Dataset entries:
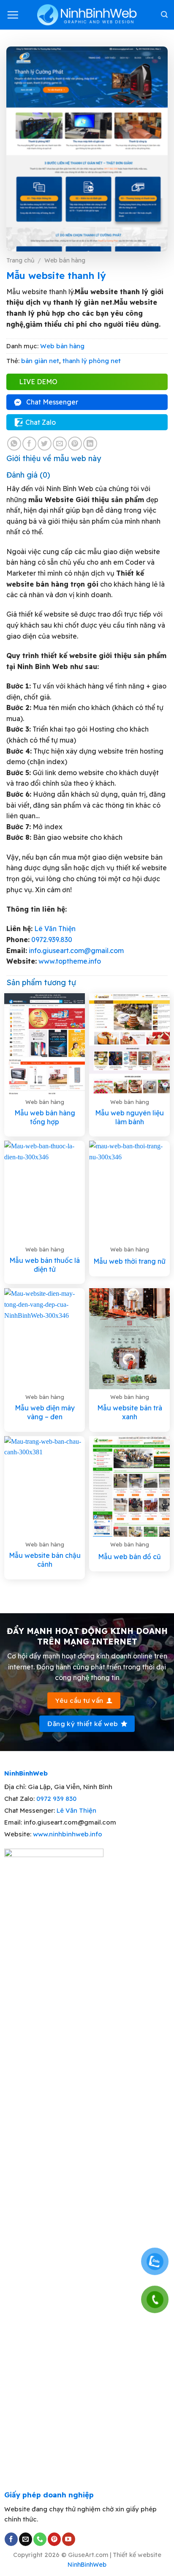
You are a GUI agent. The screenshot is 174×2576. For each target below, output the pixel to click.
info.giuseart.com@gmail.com (76, 950)
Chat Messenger (52, 402)
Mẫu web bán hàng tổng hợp (44, 1117)
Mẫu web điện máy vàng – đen (45, 1412)
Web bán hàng (64, 260)
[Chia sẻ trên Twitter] (45, 444)
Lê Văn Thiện (55, 928)
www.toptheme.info (69, 961)
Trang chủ (20, 260)
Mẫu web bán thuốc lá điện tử (44, 1264)
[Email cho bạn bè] (60, 444)
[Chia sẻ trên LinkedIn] (90, 444)
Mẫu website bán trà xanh (129, 1412)
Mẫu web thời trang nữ (129, 1261)
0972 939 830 (56, 1799)
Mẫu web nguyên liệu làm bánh (129, 1117)
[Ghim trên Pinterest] (75, 444)
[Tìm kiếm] (164, 14)
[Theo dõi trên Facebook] (11, 2539)
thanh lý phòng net (92, 361)
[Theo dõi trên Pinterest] (54, 2539)
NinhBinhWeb (87, 2564)
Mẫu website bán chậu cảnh (45, 1559)
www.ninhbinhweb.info (67, 1834)
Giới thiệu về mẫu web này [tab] (53, 458)
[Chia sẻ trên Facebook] (29, 444)
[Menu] (12, 15)
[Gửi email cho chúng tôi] (25, 2539)
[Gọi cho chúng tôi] (39, 2539)
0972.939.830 (51, 939)
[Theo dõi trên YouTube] (68, 2539)
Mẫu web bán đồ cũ (129, 1556)
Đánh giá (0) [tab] (28, 475)
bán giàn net (40, 361)
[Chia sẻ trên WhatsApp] (14, 444)
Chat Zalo (40, 422)
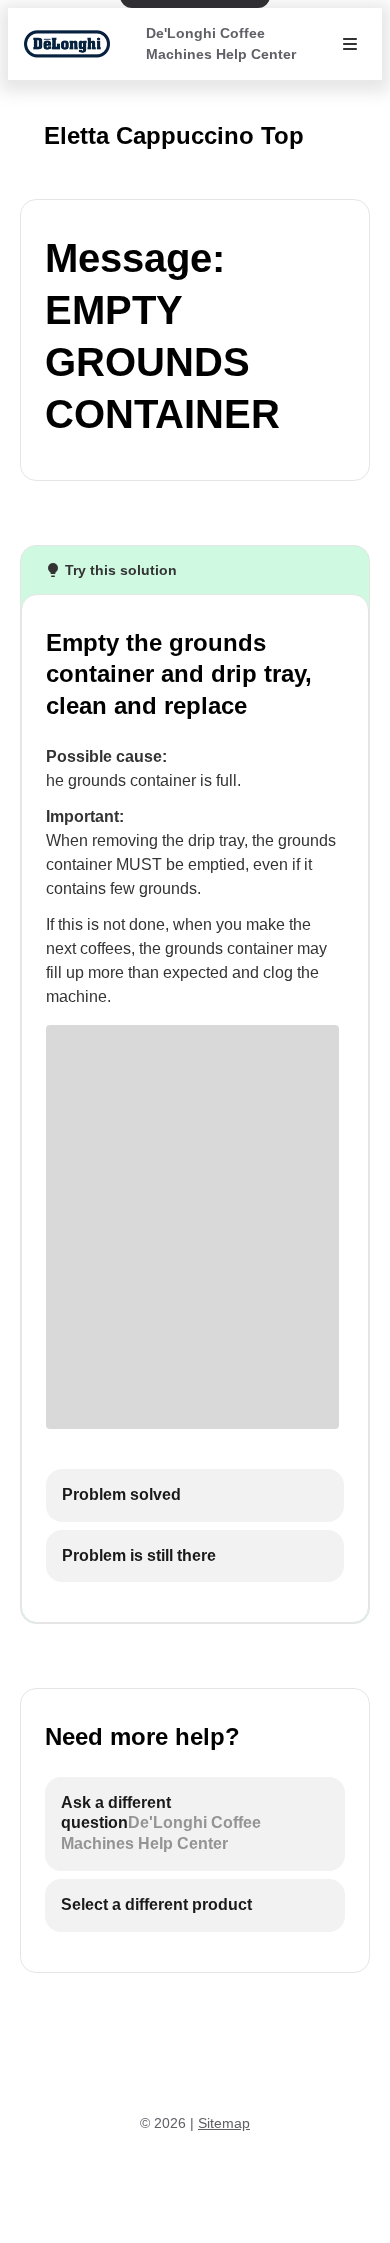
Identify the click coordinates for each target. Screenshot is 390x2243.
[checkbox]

Brief
Print all entries exactly. The images do not belong in the copy.

Answer for the task
You are a GUI agent. The screenshot is 174×2576. For each target below, output the pixel to click.
info.giuseart.com@gmail.com (76, 950)
Chat Messenger (52, 402)
Mẫu web bán hàng tổng hợp (44, 1117)
Mẫu web điện máy vàng – đen (45, 1412)
Web bán hàng (64, 260)
[Chia sẻ trên Twitter] (45, 444)
Lê Văn Thiện (55, 928)
www.toptheme.info (69, 961)
Trang chủ (20, 260)
Mẫu web bán thuốc lá điện tử (44, 1264)
[Email cho bạn bè] (60, 444)
[Chia sẻ trên LinkedIn] (90, 444)
Mẫu website bán trà xanh (129, 1412)
Mẫu web thời trang nữ (129, 1261)
0972 939 830 (56, 1799)
Mẫu web nguyên liệu làm bánh (129, 1117)
[Ghim trên Pinterest] (75, 444)
[Tìm kiếm] (164, 14)
[Theo dõi trên Facebook] (11, 2539)
thanh lý phòng net (92, 361)
[Theo dõi trên Pinterest] (54, 2539)
NinhBinhWeb (87, 2564)
Mẫu website bán chậu cảnh (45, 1559)
www.ninhbinhweb.info (67, 1834)
Giới thiệu về mẫu web này [tab] (53, 458)
[Chia sẻ trên Facebook] (29, 444)
[Menu] (12, 15)
[Gửi email cho chúng tôi] (25, 2539)
[Gọi cho chúng tôi] (39, 2539)
0972.939.830 (51, 939)
[Theo dõi trên YouTube] (68, 2539)
Mẫu web bán đồ cũ (129, 1556)
Đánh giá (0) [tab] (28, 475)
bán giàn net (40, 361)
[Chia sẻ trên WhatsApp] (14, 444)
Chat Zalo (40, 422)
Identify the click coordinates for each target. Screenshot is 390x2243.
[checkbox]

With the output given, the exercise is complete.